The coronavirus has killed an estimated 1,300 babies in Brazil since the beginning of the pandemic, even though there’s overwhelming evidence showing that Covid-19 rarely kills young children.
While data from the Brazilian Ministry of Health suggests that over 800 children under the age of 9 have died of Covid-19, including about 500 babies, experts say the death toll among children is higher due to issues with underreporting cases stemming from a lack of widespread coronavirus testing, according to the BBC, who first reported the story.
Leading epidemiologist Dr Fatima Marinho from the University of São Paolo, who is also a senior adviser to the international non-governmental organization Vital Strategies, estimates that the virus has killed 2,060 children under 9, including 1,302 babies. Her estimate is based on the number of excess deaths by an unspecified acute respiratory syndrome among Brazilian children during the pandemic.
There is a misconception that children are at zero risks for Covid-19, Marinho told BBC after she found that there have been 10 times more deaths by an unexplained respiratory syndrome over the past year compared to previous years.
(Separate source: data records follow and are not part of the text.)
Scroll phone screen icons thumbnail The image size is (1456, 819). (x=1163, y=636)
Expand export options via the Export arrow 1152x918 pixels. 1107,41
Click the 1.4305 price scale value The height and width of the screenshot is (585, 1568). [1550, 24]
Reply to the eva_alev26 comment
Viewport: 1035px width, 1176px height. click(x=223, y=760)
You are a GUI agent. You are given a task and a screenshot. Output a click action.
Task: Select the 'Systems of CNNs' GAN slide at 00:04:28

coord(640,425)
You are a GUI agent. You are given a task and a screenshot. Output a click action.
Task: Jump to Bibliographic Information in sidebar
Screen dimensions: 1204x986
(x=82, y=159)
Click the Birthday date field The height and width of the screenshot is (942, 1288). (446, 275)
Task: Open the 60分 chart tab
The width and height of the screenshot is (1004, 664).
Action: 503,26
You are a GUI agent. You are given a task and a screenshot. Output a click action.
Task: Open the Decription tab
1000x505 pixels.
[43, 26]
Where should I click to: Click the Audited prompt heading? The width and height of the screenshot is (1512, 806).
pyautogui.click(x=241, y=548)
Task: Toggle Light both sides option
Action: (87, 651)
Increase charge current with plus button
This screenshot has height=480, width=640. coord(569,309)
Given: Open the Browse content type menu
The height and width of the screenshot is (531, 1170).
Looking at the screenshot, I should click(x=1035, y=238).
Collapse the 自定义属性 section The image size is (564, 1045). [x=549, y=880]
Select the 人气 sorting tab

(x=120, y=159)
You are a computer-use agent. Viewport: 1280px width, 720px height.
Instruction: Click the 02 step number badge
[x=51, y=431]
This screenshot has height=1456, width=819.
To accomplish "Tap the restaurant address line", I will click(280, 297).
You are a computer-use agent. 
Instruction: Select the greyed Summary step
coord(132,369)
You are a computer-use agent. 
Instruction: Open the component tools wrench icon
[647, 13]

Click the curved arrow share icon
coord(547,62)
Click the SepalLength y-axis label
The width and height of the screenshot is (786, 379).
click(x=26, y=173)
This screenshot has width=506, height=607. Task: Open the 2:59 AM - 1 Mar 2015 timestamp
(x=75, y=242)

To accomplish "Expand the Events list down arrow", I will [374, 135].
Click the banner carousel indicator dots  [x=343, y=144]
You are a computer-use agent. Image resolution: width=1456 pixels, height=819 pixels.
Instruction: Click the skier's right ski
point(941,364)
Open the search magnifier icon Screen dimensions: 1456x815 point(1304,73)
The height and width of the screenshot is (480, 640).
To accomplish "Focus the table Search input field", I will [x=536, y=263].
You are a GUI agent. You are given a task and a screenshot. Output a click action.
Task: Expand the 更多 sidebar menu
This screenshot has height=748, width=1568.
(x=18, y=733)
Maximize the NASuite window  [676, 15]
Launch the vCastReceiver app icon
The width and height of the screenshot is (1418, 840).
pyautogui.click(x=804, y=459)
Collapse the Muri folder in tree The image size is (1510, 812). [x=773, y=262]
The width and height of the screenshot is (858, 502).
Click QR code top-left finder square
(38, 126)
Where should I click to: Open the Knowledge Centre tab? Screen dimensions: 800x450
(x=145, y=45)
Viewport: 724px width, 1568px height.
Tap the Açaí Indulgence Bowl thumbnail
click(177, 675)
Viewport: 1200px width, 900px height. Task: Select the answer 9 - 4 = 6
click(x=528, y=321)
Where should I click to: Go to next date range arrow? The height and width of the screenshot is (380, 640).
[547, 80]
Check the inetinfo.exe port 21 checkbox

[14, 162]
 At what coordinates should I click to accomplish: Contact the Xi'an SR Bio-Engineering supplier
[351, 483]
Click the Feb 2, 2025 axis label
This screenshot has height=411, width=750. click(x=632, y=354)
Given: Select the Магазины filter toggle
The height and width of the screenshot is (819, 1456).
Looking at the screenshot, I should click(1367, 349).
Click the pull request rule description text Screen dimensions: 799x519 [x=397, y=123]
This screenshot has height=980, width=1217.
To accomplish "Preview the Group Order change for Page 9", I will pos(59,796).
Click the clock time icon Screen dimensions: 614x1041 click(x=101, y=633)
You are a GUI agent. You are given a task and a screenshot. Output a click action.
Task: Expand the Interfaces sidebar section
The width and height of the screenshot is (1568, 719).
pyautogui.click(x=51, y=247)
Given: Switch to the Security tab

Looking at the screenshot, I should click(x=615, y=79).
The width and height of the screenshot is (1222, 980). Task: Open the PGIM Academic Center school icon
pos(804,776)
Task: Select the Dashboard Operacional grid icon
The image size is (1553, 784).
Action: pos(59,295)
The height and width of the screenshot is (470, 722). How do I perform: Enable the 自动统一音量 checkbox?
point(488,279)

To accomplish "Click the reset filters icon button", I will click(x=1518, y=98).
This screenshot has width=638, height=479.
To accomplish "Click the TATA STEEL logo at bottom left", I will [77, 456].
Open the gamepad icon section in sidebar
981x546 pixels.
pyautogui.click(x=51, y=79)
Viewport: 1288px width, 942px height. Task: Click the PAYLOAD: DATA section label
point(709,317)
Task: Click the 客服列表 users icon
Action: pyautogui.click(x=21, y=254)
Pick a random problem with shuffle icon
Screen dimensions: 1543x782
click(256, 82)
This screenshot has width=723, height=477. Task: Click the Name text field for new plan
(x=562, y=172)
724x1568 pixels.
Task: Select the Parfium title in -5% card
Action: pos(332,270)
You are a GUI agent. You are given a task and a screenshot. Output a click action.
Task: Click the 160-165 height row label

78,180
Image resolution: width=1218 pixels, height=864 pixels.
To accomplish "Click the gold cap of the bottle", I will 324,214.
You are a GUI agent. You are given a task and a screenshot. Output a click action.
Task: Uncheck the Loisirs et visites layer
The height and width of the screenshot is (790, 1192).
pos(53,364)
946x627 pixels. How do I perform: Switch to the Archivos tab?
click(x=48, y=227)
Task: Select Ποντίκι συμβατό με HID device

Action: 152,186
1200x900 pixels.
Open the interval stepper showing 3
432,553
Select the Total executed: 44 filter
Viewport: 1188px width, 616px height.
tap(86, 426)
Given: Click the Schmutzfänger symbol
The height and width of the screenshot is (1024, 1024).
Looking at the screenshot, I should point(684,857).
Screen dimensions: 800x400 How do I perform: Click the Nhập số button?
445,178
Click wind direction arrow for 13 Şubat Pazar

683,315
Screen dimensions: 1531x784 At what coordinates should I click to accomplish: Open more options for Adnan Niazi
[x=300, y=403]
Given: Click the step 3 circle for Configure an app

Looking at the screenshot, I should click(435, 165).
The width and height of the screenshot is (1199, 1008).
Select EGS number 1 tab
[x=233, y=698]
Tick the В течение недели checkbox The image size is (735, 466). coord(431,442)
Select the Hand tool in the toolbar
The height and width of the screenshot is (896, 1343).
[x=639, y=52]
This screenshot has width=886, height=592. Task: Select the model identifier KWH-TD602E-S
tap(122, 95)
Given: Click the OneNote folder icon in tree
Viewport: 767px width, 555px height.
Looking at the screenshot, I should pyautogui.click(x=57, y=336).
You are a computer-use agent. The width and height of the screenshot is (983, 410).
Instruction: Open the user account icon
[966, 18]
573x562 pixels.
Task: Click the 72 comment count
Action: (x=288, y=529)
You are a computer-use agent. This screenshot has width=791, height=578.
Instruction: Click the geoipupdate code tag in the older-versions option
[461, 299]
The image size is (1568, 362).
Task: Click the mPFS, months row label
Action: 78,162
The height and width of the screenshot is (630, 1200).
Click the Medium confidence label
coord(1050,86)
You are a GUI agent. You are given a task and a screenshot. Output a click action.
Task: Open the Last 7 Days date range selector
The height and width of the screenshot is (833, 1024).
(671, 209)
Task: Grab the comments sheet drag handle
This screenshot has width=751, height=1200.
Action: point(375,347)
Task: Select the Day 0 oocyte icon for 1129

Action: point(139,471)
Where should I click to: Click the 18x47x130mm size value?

Marinho added that, throughout her research, she has seen a rise in cases of the multi-system inflammatory syndrome among Brazilian children. The rare syndrome is a newly identified and serious health condition associated with the virus that causes Covid-19 infections. It tends to affect children up to six weeks after they are infected with the coronavirus.
The grim news comes as Brazil becomes the country with the second-highest number of Covid-19 deaths, with more than 361,000 lives lost to the virus since the pandemic began —the most deaths in the world after the United States.
Médecins Sans Frontières, Doctors Without Borders in English, said on Thursday that the Brazilian government’s “failed response” to the pandemic has led to thousands of avoidable deaths.
“More than one year into the Covid-19 pandemic, the failed response in Brazil has caused a humanitarian catastrophe,” Christos Christou, president of Doctors Without Borders, said during a briefing with reporters. “Each week there is a grim new record of deaths and infections — the hospitals are overflowing and yet there is still no coordinated centralized response.”
Just last week, more than a quarter of all global coronavirus deaths were in Brazil. Christou said he expects the situation in Brazil to get worse in the upcoming weeks if nothing changes.
So far, right-wing President Jair Bolsonaro has opposed lockdowns and has held large events in which he often does not wear a mask. He has only recently embraced vaccines as a possible solution.
Experts in Brazil say that low coronavirus testing rates, lack of contact tracing efforts, and shortage of vaccines have contributed to a rise in cases and deaths. They have also have increased the risk of exposure, and potential death, among more Brazilian babies and children.
“Their refusal to adapt evidence-based public health measures has sent far too many to an early grave. The response in Brazil needs an urgent, science-based and well-coordinated reset to prevent further avoidable deaths and the destruction of the once prestigious Brazilian health system,” Christou said in a statement Thursday.